Bray hits ground running as linebackers coach

Trent Bray has to be getting dizzy.
The first-year Arizona State linebackers coach is conducting a new drill, one that calls for his players to quickly sprint their way around a tightly drawn circle while Bray, wearing pads on his arms, hits the linebackers at random times and forces them to adjust accordingly.
The coach is rapidly spinning in circles to stay a step ahead of his athletic players, constantly shouting instruction in the process.
"Read and react!" Bray shouts.
The scene has repeated itself numerous times in camp this fall, Bray often putting his own body on the line and placing himself in drills to satisfy his hands-on approach, demonstrating the actions behind his commands.
It's a method his players have quickly grown to appreciate.
"Trent really just knows how to get to each and every one of us," senior linebacker Gerald Munns said. "He knows how to talk to us, and from the young guys to the older guys he's very personable with each and every one of us."
Bray's ability to connect with the fast, talented and brash players he instructs is rooted in his own experiences as a two-time All-Pac-10 linebacker at Oregon State (2004, 2005), where he was recruited by his current boss, ASU coach Dennis Erickson.
After serving as graduate assistant in 2008, Bray, son of defensive coordinator Craig Bray ("I'm not as much of yeller," the younger said) coached linebackers for the United Football League's California Redwoods last season. But when a staff position opened up in Tempe about a month before the start of spring practice, the 27-year-old jumped at the opportunity.

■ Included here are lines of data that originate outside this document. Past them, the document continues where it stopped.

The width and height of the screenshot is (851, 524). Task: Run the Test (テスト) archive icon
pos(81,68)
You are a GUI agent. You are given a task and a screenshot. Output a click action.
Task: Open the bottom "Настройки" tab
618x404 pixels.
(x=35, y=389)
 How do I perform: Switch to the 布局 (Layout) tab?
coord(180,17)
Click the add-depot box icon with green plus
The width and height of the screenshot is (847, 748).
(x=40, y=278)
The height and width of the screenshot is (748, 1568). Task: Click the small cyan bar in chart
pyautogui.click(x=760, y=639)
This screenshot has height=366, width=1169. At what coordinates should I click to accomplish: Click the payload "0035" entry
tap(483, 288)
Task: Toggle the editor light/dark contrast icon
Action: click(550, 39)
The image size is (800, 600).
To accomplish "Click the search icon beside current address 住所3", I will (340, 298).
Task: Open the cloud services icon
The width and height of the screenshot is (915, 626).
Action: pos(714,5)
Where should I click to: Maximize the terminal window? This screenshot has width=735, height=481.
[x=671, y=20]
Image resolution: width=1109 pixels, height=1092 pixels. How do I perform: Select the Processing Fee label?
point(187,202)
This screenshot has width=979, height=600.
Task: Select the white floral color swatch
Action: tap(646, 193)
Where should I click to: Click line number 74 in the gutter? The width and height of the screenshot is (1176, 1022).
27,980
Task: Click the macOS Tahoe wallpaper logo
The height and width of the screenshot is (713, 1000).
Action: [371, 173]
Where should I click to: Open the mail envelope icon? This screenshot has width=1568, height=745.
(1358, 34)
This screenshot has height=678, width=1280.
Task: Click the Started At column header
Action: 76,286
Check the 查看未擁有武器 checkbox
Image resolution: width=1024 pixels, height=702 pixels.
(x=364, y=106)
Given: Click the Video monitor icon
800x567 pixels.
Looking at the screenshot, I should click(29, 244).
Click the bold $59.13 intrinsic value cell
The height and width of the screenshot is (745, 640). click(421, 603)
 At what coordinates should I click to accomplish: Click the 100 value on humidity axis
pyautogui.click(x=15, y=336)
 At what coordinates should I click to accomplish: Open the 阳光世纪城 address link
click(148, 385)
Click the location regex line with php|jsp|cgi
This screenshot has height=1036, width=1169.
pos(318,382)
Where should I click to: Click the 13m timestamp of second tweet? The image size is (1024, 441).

The chance to "just work with different people," was the selling point for Bray, who, as Erickson pointed out during ASU Media Day, "has his hands full."
The linebacker position at ASU is rich with talent -- "We're six deep in players that could start at this level and for this team," Bray said -- and full of big personalities. But channeling the abundant energies of guys like sophomore Vontaze Burfict and junior Brandon Magee is a challenge Bray said he embraces.
"Trying to keep them focused but not stifling them," is Bray's approach, he said. "That's the biggest thing; letting them be themselves and have fun and do all that, yet focus when they need to focus."
The linebackers who were on the team when Bray coached the position as a graduate assistant in 2008, lined up as a group outside Erickson's office when a position came open earlier this year, eager to endorse Bray, who is only a few years an elder to some of Sun Devils on the roster.
"Trent was the guy we wanted because we all felt comfortable with the way he coaches," Munns said. The way he packages us as linebackers and the way he rotates us. In film [sessions] he knows exactly what he's talking about. It's a good experience every time we go in there, a learning experience."
Erickson said he knew what he was getting in Bray: A player who constructed a stellar college career despite having much less natural talent than many of the linebackers he now coaches.
"He was a great player there with very average ability, and he stood out because he was smart and he knew what was going on." Erickson said. "He communicates with those players extremely well. … He brings a lot to the table for us, and he's done a great job with them since he's been hired."
For Bray's part, he counts himself lucky to be working with such an impressive group in his first season.
"I'm real excited," he said. "I think they have a chance to be one of the best in the country at that position if we stay healthy."
Especially if their coach keeps mixing it up in practice.